# Cosair H105 summt komisch



## df231086 (7. Juli 2014)

Hallo hab mir eine Cosair H105 zugelegt da ich mit der Kühlleistung meines Be Quiet Darck Rock 2 nicht zufrieden war. Jetzt meine frage die Wasserkühlung summt, ist das üblich für die H105?
Luftkühlungen sind auf jedenfall schon mal leiser das steht fest.


----------



## mics99 (7. Juli 2014)

Hallo. Normaler weise laufen die pumpen konstant. Da fällt es gleich auf wenn andere geräusche ins Spiel kommen.
Ich habe eine h100i. Nach 3 Monaten fing es beim erstmaligen booten am tag an zu klackern. Wenn hochgefahren ist war es dann auch wieder weg. Wenn es dir zu komisch vorkommt mal an den support  von corsair wenden. Die tauschen das ding dann. Blöder weise ist der komplett in englisch


----------



## df231086 (8. Juli 2014)

Hallo Klackern tut sie nicht hab sie jetzt mal an meine Aero Lüftersteuerung  gehängt und Sie ein kleines bischen runtergedrosselt und schon ist das Geräusch weg. Noch ein paar tests mit Prime gemacht die haben noch nicht mal einen unterschied bei 1000 Umdrehungen nach 5 minuten angezeigt gegenüber den 1800 bei normal. Komosch lasse Sie jetzt so bei 1200 Laufen und alle Temperaturen sind  Super.


----------



## Flexsist (8. Juli 2014)

> 1000 Umdrehungen nach 5 minuten angezeigt gegenüber den 1800 bei normal.  Komosch lasse Sie jetzt so bei 1200 Laufen und alle Temperaturen sind   Super.

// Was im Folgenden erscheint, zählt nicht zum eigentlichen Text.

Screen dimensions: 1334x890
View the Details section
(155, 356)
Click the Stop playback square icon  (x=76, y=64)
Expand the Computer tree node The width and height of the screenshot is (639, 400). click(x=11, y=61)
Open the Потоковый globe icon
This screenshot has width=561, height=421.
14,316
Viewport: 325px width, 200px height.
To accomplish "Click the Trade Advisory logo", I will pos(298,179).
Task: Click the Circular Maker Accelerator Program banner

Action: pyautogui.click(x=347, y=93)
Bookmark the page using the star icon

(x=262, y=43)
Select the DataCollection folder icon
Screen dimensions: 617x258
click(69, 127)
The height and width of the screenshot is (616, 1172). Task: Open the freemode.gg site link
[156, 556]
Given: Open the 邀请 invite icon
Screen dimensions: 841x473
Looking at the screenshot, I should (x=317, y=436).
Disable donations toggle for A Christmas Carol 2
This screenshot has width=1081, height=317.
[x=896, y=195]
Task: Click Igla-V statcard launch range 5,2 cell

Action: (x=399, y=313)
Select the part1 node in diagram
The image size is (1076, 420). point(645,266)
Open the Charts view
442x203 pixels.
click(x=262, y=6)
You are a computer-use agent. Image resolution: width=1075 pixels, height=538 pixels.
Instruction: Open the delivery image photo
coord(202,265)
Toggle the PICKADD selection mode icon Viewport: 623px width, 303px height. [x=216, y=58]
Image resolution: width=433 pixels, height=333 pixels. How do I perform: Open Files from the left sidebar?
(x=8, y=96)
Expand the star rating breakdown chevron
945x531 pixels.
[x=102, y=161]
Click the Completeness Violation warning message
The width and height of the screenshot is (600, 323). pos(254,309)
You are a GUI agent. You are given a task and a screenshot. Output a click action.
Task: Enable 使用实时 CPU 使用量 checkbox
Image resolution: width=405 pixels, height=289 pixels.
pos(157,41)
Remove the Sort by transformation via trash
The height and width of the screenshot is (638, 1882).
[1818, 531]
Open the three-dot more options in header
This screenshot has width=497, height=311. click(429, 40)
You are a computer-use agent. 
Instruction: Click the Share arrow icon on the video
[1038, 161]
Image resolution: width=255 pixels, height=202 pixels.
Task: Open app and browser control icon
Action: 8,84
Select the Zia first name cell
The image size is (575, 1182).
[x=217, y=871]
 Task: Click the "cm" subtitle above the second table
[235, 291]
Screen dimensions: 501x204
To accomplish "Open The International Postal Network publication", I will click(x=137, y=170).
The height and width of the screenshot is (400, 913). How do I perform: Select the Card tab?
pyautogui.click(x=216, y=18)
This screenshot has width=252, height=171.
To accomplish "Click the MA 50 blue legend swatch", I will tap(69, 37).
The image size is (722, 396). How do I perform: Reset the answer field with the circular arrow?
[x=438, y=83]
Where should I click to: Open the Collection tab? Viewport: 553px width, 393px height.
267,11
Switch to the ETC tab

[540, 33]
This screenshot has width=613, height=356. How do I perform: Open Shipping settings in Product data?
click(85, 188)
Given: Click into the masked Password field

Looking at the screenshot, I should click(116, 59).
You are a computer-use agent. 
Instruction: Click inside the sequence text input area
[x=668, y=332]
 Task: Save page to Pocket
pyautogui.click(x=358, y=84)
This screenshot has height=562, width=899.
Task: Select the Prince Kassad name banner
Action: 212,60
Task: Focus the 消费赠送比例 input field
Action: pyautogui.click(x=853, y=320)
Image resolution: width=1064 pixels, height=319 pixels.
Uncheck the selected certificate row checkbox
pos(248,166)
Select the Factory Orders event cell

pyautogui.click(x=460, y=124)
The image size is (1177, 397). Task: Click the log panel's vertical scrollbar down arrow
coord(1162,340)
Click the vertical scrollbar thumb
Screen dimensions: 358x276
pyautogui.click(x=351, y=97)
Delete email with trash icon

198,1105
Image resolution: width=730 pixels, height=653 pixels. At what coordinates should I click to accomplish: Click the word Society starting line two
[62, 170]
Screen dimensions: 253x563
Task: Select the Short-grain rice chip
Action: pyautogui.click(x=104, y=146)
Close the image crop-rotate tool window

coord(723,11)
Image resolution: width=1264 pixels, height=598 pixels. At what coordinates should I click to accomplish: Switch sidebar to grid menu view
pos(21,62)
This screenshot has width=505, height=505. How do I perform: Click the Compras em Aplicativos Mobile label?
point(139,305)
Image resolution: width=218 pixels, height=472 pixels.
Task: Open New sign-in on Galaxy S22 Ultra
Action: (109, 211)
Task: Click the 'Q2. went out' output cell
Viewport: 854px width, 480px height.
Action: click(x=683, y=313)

Sowas ähnliches ist mir bei meiner Wakü auch aufgefallen. Ich habe das Gefühl dass wenn die Pumpe auf voller leistung arbeitet, fließt das wasser einfach zu schnell durch den Radi und hat garkeine Zeit sich richtig abzukühlen. Ob diese Therorie stimmt kann ich aber nicht sagen. Eine andere Erklärung hab ich bis jetzt nicht gefunden.

MfG


----------



## df231086 (8. Juli 2014)

Die Lüfter sind die Hölle da das ständige Rauf und runterregeln mir auf den geist geht und auch noch so laut mit über 2000 Umdrehungen. Kan mir jemand einen leisen empfehlen da ja die Be Quiet Silenwings 2 nicht befestigen kan wegen den Blöden Pins muss ich mir ersatz besorgen. Aber am besten mit viel Leistung wie die anderen.


----------



## Flexsist (8. Juli 2014)

> Die Lüfter sind die Hölle da das ständige Rauf und runterregeln mir auf  den geist geht und auch noch so laut mit über 2000 Umdrehungen. Kan mir  jemand einen leisen empfehlen da ja die Be Quiet Silenwings 2 nicht  befestigen kan wegen den Blöden Pins muss ich mir ersatz besorgen. Aber  am besten mit viel Leistung wie die anderen.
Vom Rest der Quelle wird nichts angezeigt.